No, we should not mix the struct page reservation that the Dom0 kernel
may actively use with the Xen reservation that the Dom0 kernel does
not consume.  Explain again what is wrong with the partition approach?

Not sure what was unclear in my previous reply. I don't think there
should be apriori knowledge of whether Xen is (going to be) used on
a system, and even if it gets used, but just occasionally, it would
(apart from the abstract considerations already given) be a waste
of resources to set something aside that could be used for other
purposes while Xen is not running. Static partitioning should only be
needed for persistent data.

The reservation needs to be persistent / static even if the data is
volatile, as is the case with struct page, because we can't have the
size of the device change depending on use.  So, from the aspect of
wasting space while Xen is not in use, both partitions and the
intrinsic reservation approach suffer the same problem. Setting that
aside I don't want to mix 2 different use cases into the same

Then you didn't understand what I've said: I certainly didn't mean
the reservation to vary from a device perspective. However, when
Xen is in use I don't see why part of that static reservation couldn't
be used by Xen, and another part by the Dom0 kernel. The kernel
obviously would need to ask the hypervisor how much of the space
is left, and where that area starts.

I think Dan means that there should be a clear separation between
reservations for different usages (kernel/xen/...). The libnvdimm
driver is for the linux kernel and only needs to maintain the
reservation for kernel functionality. For others including xen/dm/...,
if they want reservation for their own purpose, they should maintain
their own reservations out of libnvdimm driver and avoid bothering the
libnvdimm driver (e.g. add specific handling in libnvdimm driver).

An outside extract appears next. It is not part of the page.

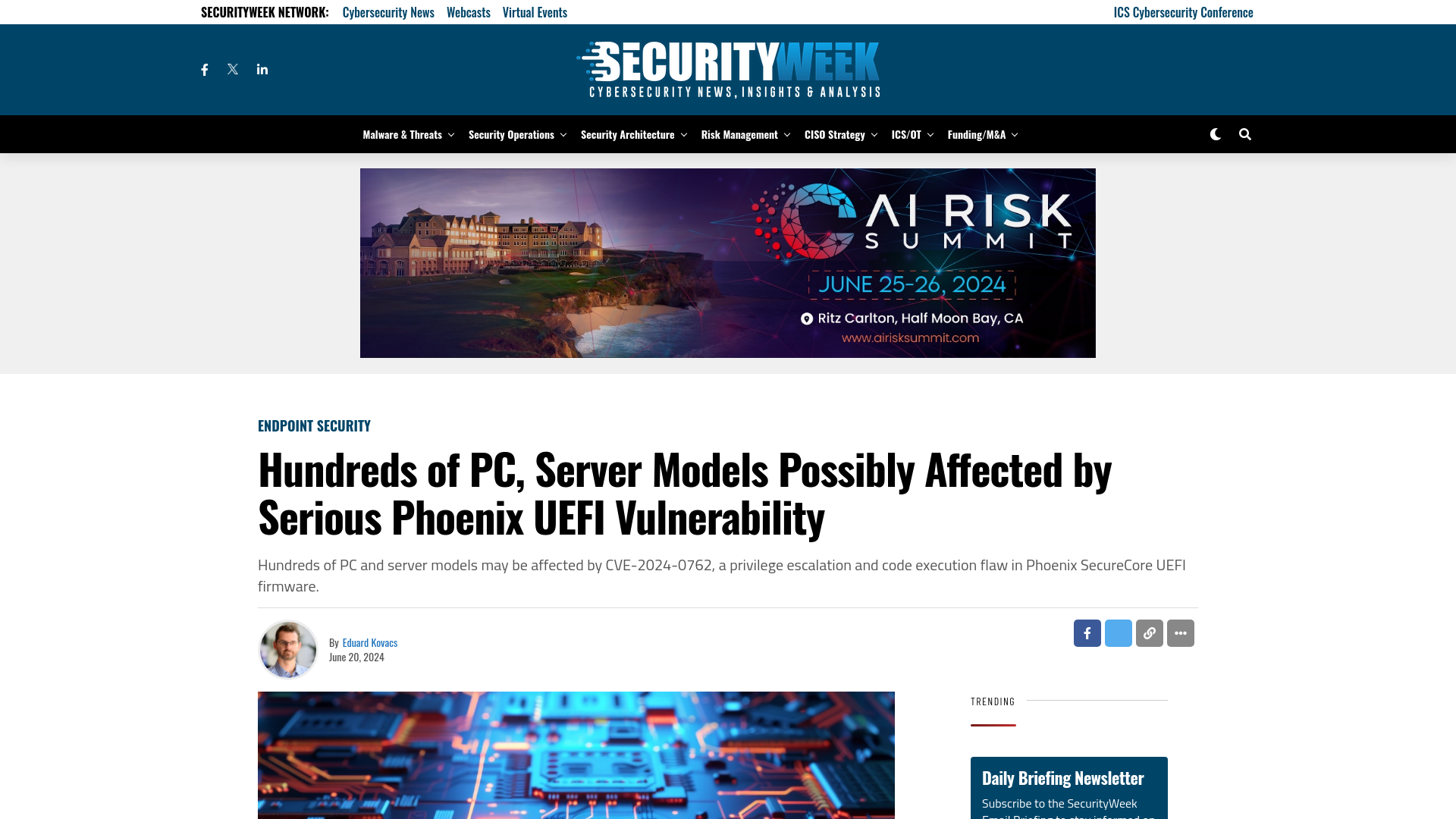
Task: Click the Twitter/X share icon
Action: coord(1118,632)
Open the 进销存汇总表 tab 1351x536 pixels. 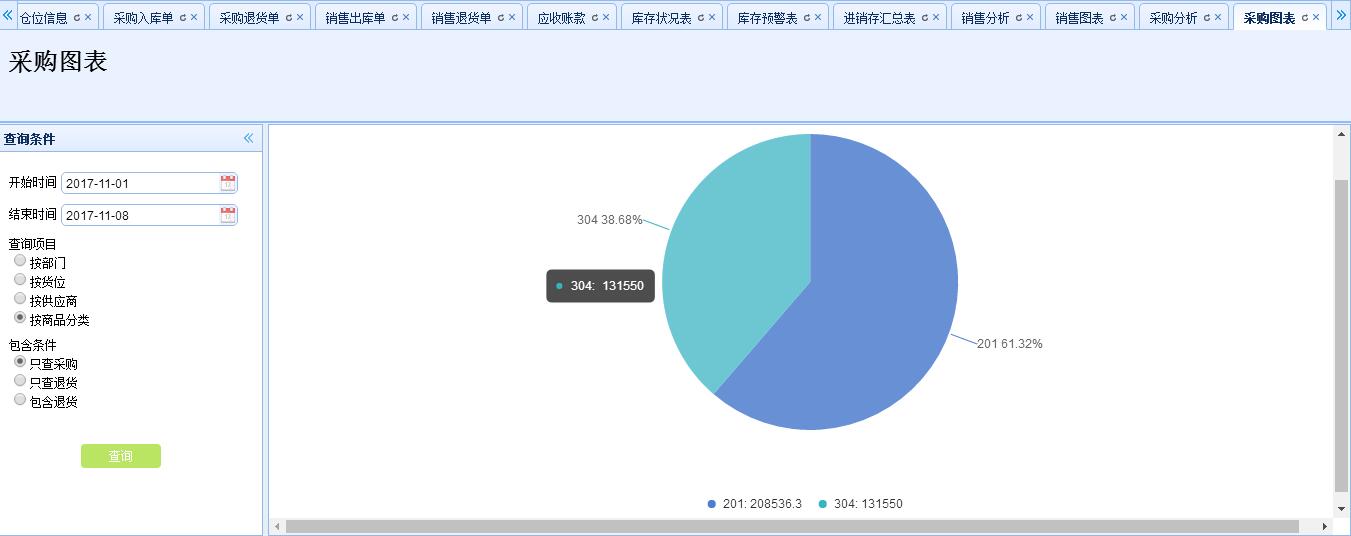click(x=878, y=18)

IIUC, one existing example is device-mapper device (dm) which needs to
reserve on-device area for its own meta-data. Its choice is to store
the meta-data on the block device (/dev/pmemN) provided by the
libnvdimm driver.

I think we can do the similar for Xen, like to lay another pseudo
device on /dev/pmem and do the reservation, like 2. in my previous


The kernel needs to know about the struct page reservation because it
needs to manage the lifetime of page references vs the lifetime of the
device.  It does not have the same relationship with a Xen reservation
which is why I'm proposing they be managed separately.

I don't think I understand the difference you try to point out here.
Linux'es struct page and Xen's struct page_info serve the same
fundamental purpose.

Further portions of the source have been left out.